Bizhev justified the initiative to modernize the RVSN’s C2 in terms of ensuring survivability. If any enemy nuclear power attacks Russia with a nuclear strike, the new C2 system can guarantee the leadership survives, alongside the command of the RVSN. Of course, those assurances about a system still in the planning stages inadvertently raised questions about the current level of protection enjoyed by the Russian military-political leadership. Nonetheless, Bizhev added that in the planned nuclear C2 system, optical, radar and orbital reconnaissance is all integrated into the control system. Therefore, “[e]ven if the potential enemy thinks [about launching an attack], the [Russian] political leadership will already know. No country can start a nuclear war without it becoming evident instantly” (Izvestia, November 11).

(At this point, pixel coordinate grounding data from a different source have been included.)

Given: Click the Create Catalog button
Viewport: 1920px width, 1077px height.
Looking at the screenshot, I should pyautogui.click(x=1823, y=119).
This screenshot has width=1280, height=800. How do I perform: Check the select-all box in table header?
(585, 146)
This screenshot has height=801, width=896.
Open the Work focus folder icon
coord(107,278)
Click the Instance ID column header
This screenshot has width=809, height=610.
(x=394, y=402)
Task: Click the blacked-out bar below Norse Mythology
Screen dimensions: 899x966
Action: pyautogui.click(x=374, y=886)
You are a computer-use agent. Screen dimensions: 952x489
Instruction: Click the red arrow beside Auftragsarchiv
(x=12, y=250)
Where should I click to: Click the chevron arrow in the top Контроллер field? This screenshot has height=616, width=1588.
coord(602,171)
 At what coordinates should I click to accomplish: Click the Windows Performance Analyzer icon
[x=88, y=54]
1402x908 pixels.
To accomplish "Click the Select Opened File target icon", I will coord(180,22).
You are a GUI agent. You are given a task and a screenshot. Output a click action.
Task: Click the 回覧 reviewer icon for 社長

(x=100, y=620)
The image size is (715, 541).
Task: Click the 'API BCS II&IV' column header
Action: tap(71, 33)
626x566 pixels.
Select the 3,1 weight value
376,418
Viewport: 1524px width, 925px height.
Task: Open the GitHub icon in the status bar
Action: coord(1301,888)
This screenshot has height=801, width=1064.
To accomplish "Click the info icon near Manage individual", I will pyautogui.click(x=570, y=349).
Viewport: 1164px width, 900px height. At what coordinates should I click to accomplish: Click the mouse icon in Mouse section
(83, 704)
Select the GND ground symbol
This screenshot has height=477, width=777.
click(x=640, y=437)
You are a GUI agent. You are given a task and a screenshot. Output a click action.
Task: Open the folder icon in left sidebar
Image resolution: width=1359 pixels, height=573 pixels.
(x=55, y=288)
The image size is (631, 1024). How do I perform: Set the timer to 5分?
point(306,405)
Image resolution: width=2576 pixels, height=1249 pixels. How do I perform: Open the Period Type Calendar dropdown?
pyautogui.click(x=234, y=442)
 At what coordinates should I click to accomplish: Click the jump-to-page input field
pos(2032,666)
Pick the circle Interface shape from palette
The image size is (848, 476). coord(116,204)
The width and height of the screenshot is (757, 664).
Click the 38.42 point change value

Aleksandr Mikhailov, the director of the Bureau of Political-Military Analysis, told Izvestia on November 11 that the new Russian nuclear command post will also have other political dimensions. Mikhailov referred to the new RVSN command as a “super-protected control center,” meeting the potential challenges it faces as never before. He asserted, “The US withdrawal from practically all international military agreements, including the looming global threat of the Americans withdrawing from New START, requires the Russian military to calculate all possible scenarios—including a massive nuclear strike by the enemy on the main military and infrastructural strategic facilities on the territory of Russia.” Mikhailov explained that in the event of a nuclear strike on Russia, this new command center will ensure continued control over the nuclear triad to ensure an overwhelming response. “In addition, the protected site must be of considerable size. [It will have to] accommodate equipment, life-support systems and several thousand people in the event of a nuclear apocalypse,” the Russian expert added (Izvestia, November 11).

Prior to signing the ukaz on November 13, Putin was actively promoting the Kremlin line that Washington alone is disrupting the international nuclear arms control system. On November 10, during a meeting with defense ministry officials and defense industry executives, Putin stated that the US insists on bringing China into such future arms control agreements. “We also see that the arms control system is openly shaking and degrading,” he declared, before stressing that the nuclear triad remains the cornerstone of Russia’s security. “The fate of, in fact, the last fundamental treaty in the field of limiting strategic offensive arms, the [New] START treaty, which expires, as you know, in February 2021, that is, very soon, remains unclear.” Putin then praised the same treaty for providing the required levels of “transparency of strategic nuclear arsenals and restrain[ing] their uncontrolled race.” The Kremlin leader also used the opportunity to castigate the North Atlantic Treaty Organization (NATO) for not responding to Moscow’s offer to reduce “military activity” during the coronavirus pandemic. Moreover, the intensity of aviation flights and operations of the fleets of the Alliance countries has only increased, Putin said, while offering no comment on the level of Russian military aviation flights or naval activity close to NATO’s borders (Izvestia, November 10).

Seeking to exploit internal differences within the North Atlantic Alliance, TASS highlighted a November 17 statement by the foreign ministers of France and Germany, which encouraged Washington and Moscow to extend New START. The joint statement by Jean-Yves Le Drian and Heiko Maas was originally published by Le Monde: “We hope that the United States and Russia will be able to extend the New START treaty for the period after February 2021,” adding that they are ready to exchange views with Moscow “on all issues affecting European security. We expect Russia to give constructive answers,” the ministers stressed (TASS, November 17).

While hoping that European leaders and the impending presidential transition in Washington might provide a final opportunity to revive the New START arrangements, Putin is signaling his willingness to play hardball. But simultaneously, he is preparing for how to avoid a new nuclear arms race with no real arms-control framework left. The decision to publicize the future C2 arrangements for the RVSN appears to be calculated in this context.